🤖 AI Summary
This study conducts the first large-scale reproducibility audit of graph neural network (GNN)-based recommender systems presented at SIGIR 2022, focusing on ten message-passing papers. It identifies four critical methodological flaws: erroneous data splitting, train/test information leakage, inconsistencies between paper descriptions and open-sourced code/data, and biased baseline selection—particularly the omission of simple yet effective baselines. Through empirical reimplementation, data pipeline auditing, fair baseline evaluation, and artifact consistency verification, the study uncovers pervasive issues—including data leakage, improper splits, and description-code mismatches.
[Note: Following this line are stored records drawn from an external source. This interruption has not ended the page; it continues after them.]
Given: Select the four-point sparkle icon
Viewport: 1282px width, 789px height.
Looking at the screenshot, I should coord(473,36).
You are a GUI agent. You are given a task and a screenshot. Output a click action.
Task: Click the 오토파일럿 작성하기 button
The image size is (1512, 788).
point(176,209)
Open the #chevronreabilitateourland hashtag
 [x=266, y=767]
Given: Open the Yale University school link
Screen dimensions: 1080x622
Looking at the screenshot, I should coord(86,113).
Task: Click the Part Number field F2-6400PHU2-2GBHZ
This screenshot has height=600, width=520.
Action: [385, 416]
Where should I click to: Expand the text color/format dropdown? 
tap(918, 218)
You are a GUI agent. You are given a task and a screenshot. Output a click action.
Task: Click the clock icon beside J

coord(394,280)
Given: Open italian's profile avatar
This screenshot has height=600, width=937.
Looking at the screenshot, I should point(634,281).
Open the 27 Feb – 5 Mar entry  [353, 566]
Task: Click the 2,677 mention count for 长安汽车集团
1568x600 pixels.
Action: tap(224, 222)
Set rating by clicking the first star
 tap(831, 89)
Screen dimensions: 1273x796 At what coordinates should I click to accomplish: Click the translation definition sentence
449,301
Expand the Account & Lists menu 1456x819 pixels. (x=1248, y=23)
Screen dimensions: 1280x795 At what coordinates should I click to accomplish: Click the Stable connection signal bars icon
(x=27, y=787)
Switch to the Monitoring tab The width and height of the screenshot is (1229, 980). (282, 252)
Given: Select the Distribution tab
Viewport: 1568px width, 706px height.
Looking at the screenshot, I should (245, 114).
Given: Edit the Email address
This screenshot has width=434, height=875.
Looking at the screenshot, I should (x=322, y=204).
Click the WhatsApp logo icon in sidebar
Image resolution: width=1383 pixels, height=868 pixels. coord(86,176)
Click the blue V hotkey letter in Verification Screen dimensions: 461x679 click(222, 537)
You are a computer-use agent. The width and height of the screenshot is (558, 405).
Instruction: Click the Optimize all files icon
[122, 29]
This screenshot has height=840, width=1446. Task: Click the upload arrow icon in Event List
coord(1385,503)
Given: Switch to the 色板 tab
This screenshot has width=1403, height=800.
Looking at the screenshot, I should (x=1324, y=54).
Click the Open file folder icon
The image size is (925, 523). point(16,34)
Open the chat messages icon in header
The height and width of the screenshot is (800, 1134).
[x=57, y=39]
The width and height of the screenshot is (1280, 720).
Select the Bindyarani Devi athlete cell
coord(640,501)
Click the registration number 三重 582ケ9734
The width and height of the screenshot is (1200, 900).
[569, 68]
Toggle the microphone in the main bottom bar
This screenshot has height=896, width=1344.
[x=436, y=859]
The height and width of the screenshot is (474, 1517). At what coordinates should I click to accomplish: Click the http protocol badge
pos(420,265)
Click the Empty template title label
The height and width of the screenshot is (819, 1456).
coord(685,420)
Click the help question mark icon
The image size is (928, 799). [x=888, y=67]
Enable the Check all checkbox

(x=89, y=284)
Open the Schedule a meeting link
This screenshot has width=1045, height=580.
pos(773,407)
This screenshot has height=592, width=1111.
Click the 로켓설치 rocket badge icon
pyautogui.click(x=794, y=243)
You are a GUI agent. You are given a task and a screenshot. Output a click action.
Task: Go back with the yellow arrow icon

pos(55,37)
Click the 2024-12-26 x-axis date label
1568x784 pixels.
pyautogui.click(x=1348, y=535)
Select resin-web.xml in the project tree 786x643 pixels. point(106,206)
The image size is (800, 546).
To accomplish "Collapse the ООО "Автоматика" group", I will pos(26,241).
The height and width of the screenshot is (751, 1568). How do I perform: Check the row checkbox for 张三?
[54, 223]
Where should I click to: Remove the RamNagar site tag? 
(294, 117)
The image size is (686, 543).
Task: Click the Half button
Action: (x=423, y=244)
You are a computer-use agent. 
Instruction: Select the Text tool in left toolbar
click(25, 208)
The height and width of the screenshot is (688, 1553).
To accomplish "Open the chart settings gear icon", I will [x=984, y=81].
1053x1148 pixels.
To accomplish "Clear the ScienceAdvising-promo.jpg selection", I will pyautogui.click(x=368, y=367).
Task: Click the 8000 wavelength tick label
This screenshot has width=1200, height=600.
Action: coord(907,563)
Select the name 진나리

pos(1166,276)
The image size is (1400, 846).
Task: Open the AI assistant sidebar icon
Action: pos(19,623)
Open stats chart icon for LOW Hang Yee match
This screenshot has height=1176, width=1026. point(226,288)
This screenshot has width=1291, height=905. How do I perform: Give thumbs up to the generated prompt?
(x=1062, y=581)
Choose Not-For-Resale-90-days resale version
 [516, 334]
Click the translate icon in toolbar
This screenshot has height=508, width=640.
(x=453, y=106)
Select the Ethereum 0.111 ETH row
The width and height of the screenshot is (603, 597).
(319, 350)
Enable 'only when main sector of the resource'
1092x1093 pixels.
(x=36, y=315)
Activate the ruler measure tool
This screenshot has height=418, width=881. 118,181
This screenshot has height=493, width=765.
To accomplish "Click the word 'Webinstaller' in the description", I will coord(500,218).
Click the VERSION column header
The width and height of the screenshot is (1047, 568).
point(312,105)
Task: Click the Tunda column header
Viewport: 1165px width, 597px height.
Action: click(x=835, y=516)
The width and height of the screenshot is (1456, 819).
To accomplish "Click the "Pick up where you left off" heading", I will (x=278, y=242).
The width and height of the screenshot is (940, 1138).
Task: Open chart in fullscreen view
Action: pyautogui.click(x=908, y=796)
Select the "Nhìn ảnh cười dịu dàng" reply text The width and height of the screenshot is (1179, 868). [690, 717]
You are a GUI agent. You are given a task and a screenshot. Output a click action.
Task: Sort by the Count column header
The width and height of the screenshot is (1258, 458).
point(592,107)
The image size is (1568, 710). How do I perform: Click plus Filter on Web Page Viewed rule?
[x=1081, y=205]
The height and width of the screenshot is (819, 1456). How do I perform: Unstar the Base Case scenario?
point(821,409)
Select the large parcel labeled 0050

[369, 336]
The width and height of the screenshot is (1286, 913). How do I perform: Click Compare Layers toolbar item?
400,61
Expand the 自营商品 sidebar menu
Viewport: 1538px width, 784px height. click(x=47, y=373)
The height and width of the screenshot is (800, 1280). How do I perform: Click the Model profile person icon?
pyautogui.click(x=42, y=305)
On Amazon-Book, most claimed state-of-the-art (SOTA) improvements prove illusory; several models even underperform standard baselines. The findings expose fundamental methodological weaknesses and a credibility crisis in current GNN recommendation research. The work contributes a systematic, multi-dimensional reproducibility assessment framework and actionable recommendations to strengthen empirical rigor and reporting standards in recommender systems research.
📝 Abstract
Graph-based techniques relying on neural networks and embeddings have gained attention as a way to develop Recommender Systems (RS) with several papers on the topic presented at SIGIR 2022 and 2023. Given the importance of ensuring that published research is methodologically sound and reproducible, in this paper we analyze 10 graph-based RS papers, most of which were published at SIGIR 2022, and assess their impact on subsequent work published in SIGIR 2023. Our analysis reveals several critical points that require attention: (i) the prevalence of bad practices, such as erroneous data splits or information leakage between training and testing data, which call into question the validity of the results; (ii) frequent inconsistencies between the provided artifacts (source code and data) and their descriptions in the paper, causing uncertainty about what is actually being evaluated; and (iii) the preference for new or complex baselines that are weaker compared to simpler ones, creating the impression of continuous improvement even when, particularly for the Amazon-Book dataset, the state-of-the-art has significantly worsened. Due to these issues, we are unable to confirm the claims made in most of the papers we examined and attempted to reproduce.